Sleep is used to make the system sleep the current thread a little bit
between polling for processes by name. If the sleep isn't there, we will
light up a CPU with really quick polling for the processes by name, so
we should use usleep() which take a sleep amount in microseconds to not
peg the CPU at 100% while waiting.

Are there any objections to using std::this_thread::sleep_for? The headers seem to already be included and other tools inside the project seem to make use of it.

Another "issue" I've encountered is related to Ubuntu's ptrace protection [1]. If ptrace is blocked for non-child processes then you get an error. In lldb you'd see "error: attach failed: lost connection" but in the logs of the lldb-server you'd see "GDBRemoteCommunicationServerLLGS::Handle_vAttachWait failed to attach to process named langserver-swift: Operation not permitted". Of note is the "Operation not permitted".

While I'm still not sure how to check for the presence of the ptrace protection (so that a more detailed error can be provided).

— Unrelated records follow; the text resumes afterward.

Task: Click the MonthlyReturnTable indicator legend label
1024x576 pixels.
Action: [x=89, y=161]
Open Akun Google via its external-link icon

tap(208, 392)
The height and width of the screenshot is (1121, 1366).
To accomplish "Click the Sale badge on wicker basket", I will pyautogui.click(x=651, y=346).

I think displaying "operation not permitted" is more indicative of the underlying error than "lost connection". So here's the question: is there a way that I could go about surfacing that error back to main lldb?

[1] SecurityTeam/Roadmap/KernelHardening - Ubuntu Wiki

I'm attaching the first cut of the patch that I think is worth sharing for feedback. There is more work to do with regard to documentation and tests. Any feedback is appreciated.

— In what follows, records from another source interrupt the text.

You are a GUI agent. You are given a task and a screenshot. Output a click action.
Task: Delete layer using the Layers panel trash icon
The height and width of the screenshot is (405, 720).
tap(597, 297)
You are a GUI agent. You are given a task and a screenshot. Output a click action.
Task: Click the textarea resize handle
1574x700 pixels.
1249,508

I am going to do my best and follow the steps listed in the "LLVM Developer Policy" as this continues forward.

Greg, Pavel, and Jim thank you very much for the help you have provided thus far. This would have been insurmountable without the guidance.

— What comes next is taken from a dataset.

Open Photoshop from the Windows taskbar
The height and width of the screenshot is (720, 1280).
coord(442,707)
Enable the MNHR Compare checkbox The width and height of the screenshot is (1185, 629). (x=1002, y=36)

0001-First-working-attempt.patch (6.69 KB)

sleep_for is definitely better than usleep because of portability (and
we use it elsewhere already).

Could you attach the patch to phabricator instead
<https://reviews.llvm.org/differential/&gt; ? It's easier to make
comments and iterate there. When you upload the patch be sure to
include full context in it (git diff -U9999 or similar). Or you can
use the arcanist tool which will do it for you.

As for the test, there are two test ways you can do that. One is using
the python tests
(test/testcases/tools/lldb-server/TestGdbRemoteAttach.py would be a
good starting point), other is via googletest
(unittests/tools/lldb-server/LLGSTest.cpp). Neither of the tests is
going to be particularly nice because you will have to juggle multiple
things (speaking with the server and launching the inferior), but it
should be doable using both.

We should already be able to display a better error message, if the
server sends one (the Status overload of the SendErrorResponse
function). If the error string that comes out of that is not good
enough, then we can tweak whoever creates the Status object to fill it
out better as a separate patch.

sleep_for is definitely better than usleep because of portability (and
we use it elsewhere already).

Okay that is what I went with.

Could you attach the patch to phabricator instead
<Login; ? It's easier to make
comments and iterate there. When you upload the patch be sure to
include full context in it (git diff -U9999 or similar). Or you can
use the arcanist tool which will do it for you.

I _think_ I have done this correctly.

https://reviews.llvm.org/D47879

$ svn co http://llvm.org/svn/llvm-project/lldb/trunk lldb-trunk
$ patch 0001-First-working-attempt.patch # this is what I mailed last night
$ arc diff

I was not quite sure what I should write for a title or summary. Based on other differentials on the site, the title usually seems to have something in brackets but it is not clear to me what that should be in my case.

As for the test, there are two test ways you can do that. One is using
the python tests
(test/testcases/tools/lldb-server/TestGdbRemoteAttach.py would be a
good starting point), other is via googletest
(unittests/tools/lldb-server/LLGSTest.cpp). Neither of the tests is
going to be particularly nice because you will have to juggle multiple
things (speaking with the server and launching the inferior), but it
should be doable using both.

I will see what I can glean from those examples. See if I can turn them into something.

We should already be able to display a better error message, if the
server sends one (the Status overload of the SendErrorResponse
function). If the error string that comes out of that is not good
enough, then we can tweak whoever creates the Status object to fill it
out better as a separate patch.

I will look into this and see what is currently happening.